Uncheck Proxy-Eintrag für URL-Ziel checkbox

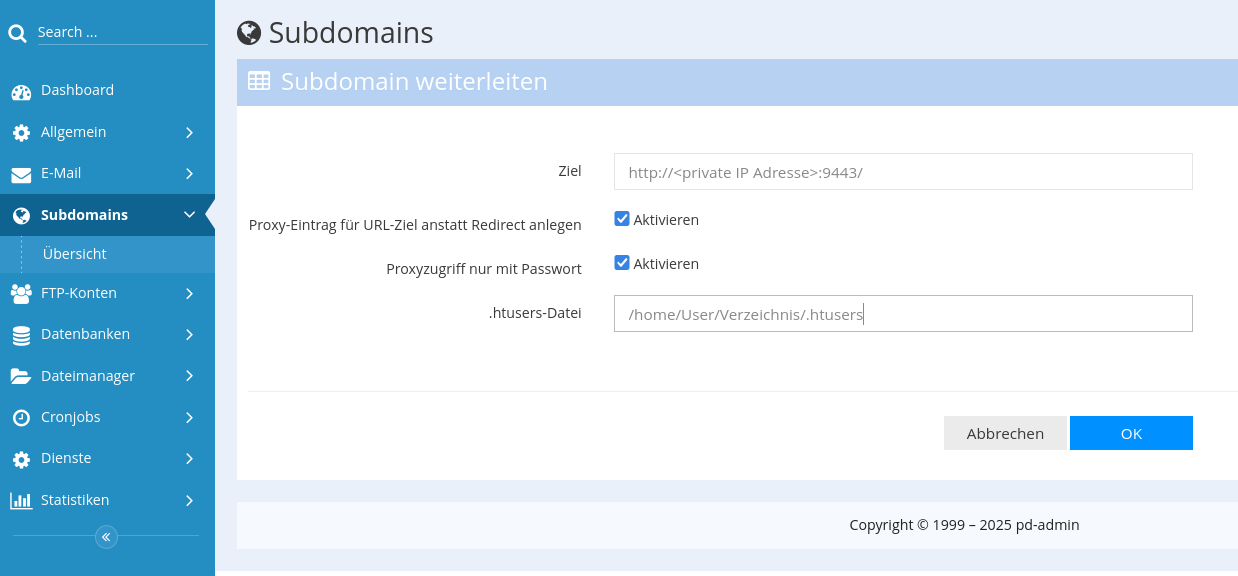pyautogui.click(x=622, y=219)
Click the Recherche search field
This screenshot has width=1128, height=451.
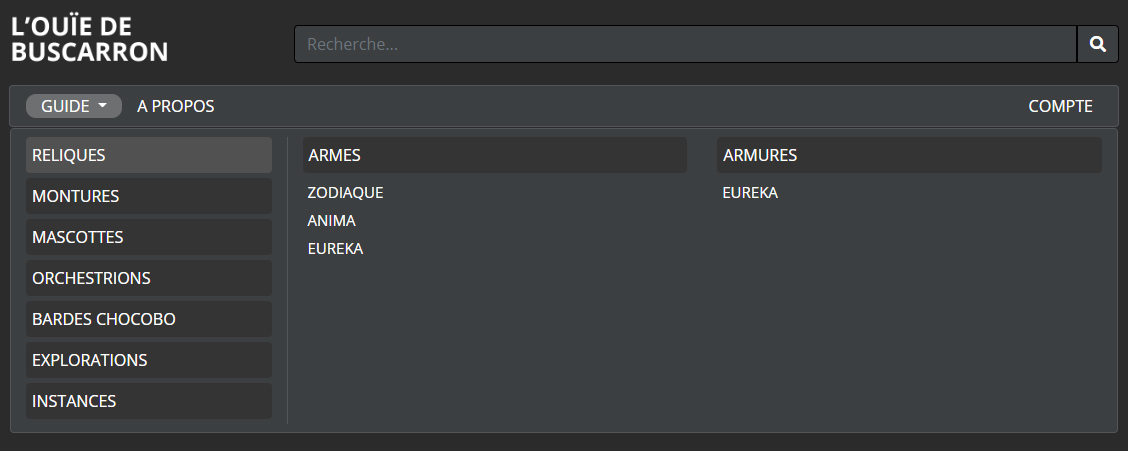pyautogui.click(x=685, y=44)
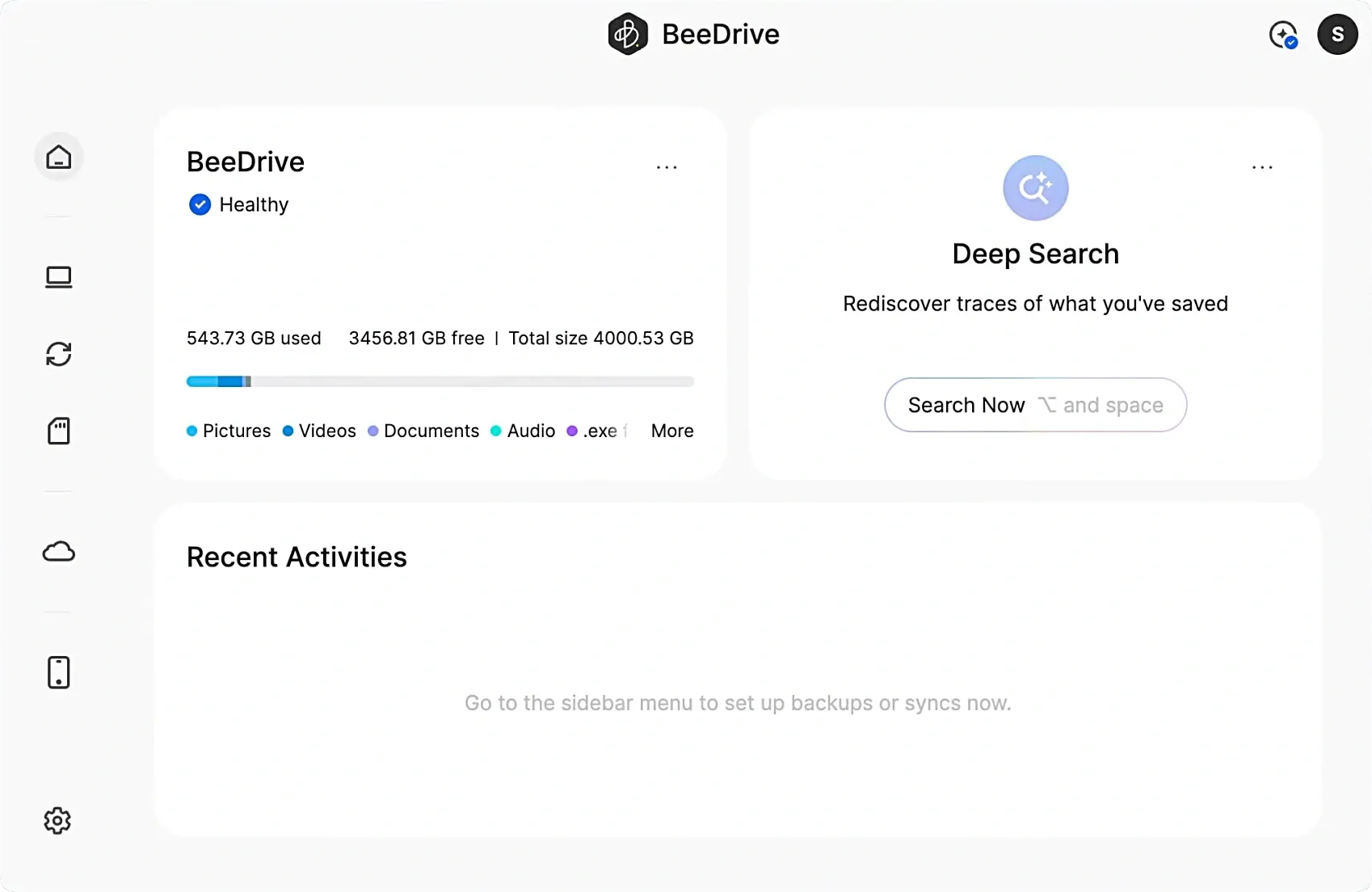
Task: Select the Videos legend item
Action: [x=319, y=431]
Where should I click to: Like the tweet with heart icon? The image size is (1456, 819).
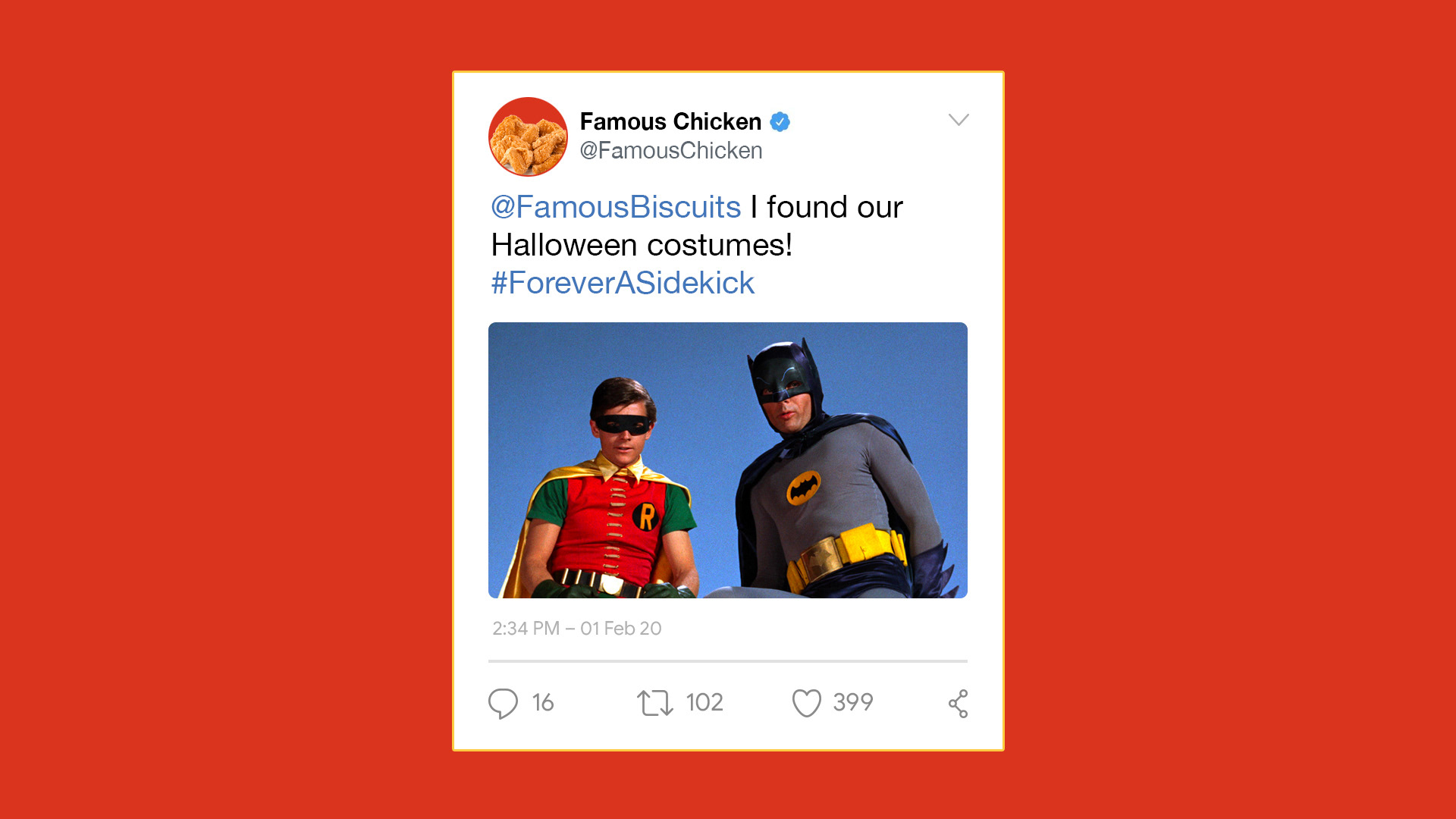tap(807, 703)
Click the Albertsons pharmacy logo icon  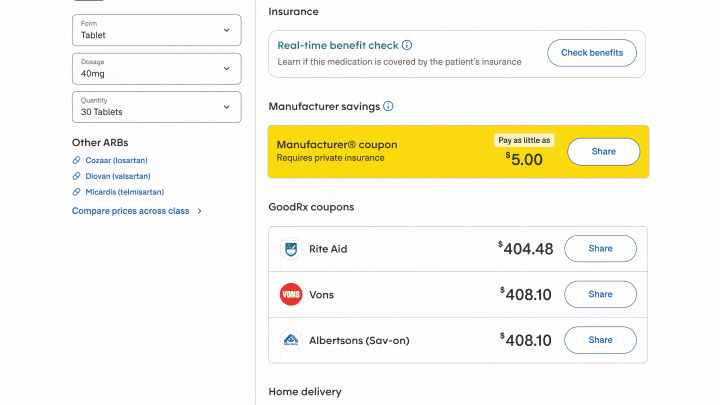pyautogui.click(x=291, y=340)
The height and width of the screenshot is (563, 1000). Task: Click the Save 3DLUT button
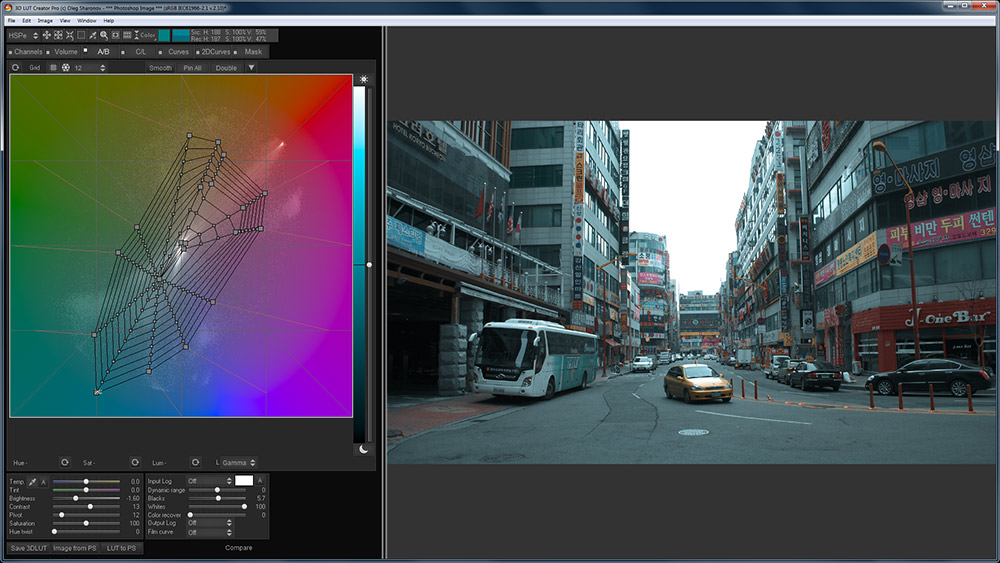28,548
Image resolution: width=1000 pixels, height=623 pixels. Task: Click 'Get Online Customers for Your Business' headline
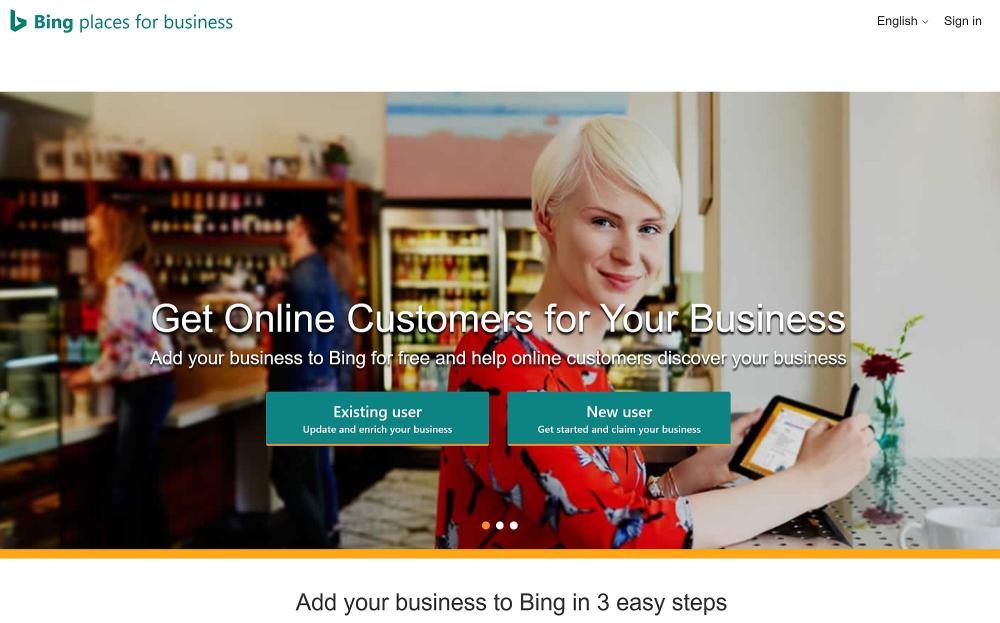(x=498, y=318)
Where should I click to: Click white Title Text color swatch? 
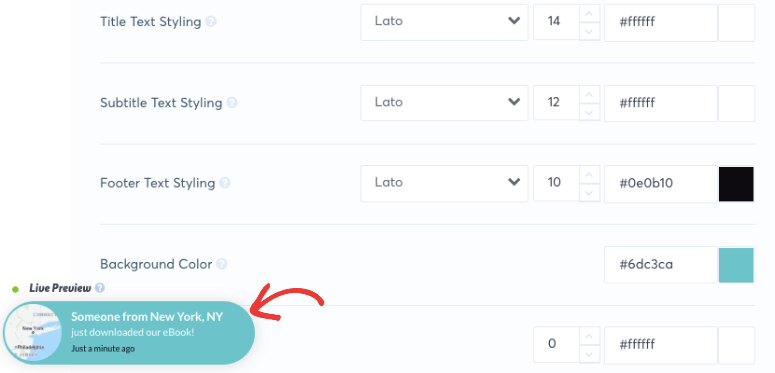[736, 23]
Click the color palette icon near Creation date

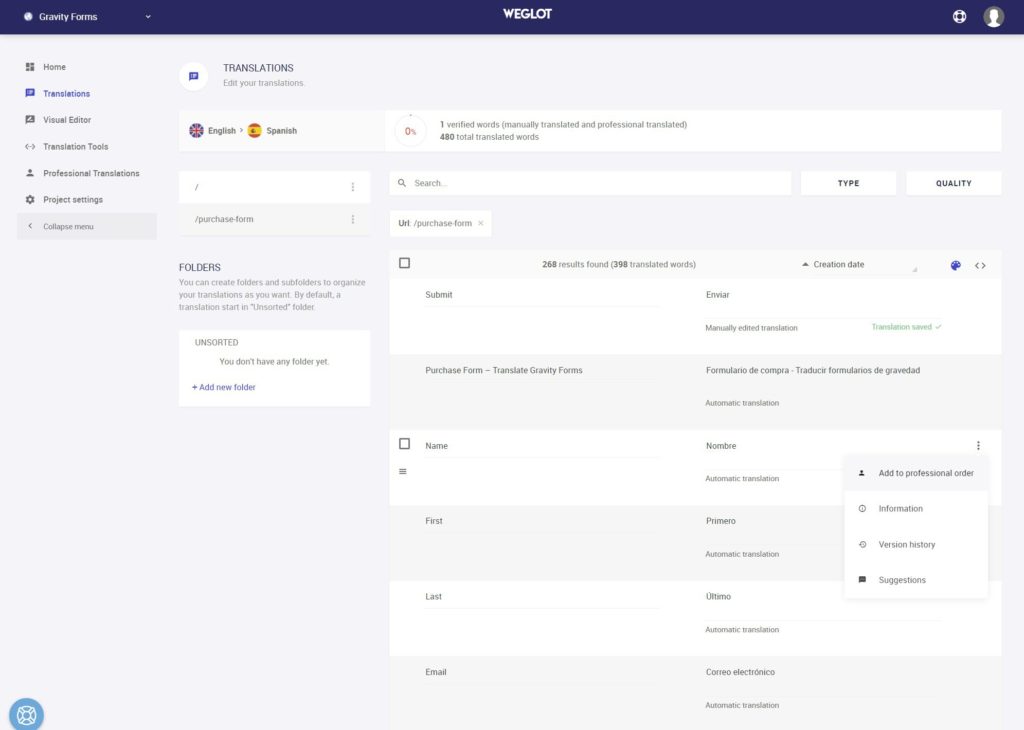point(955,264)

— Activity —
Reproduce the listing above from the line that contains "Where should I click to: Click" through its final line, exactly and with nothing added. Omit the images.

— Result —
Where should I click to: Click white Title Text color swatch? 
[736, 23]
Click the color palette icon near Creation date

point(955,264)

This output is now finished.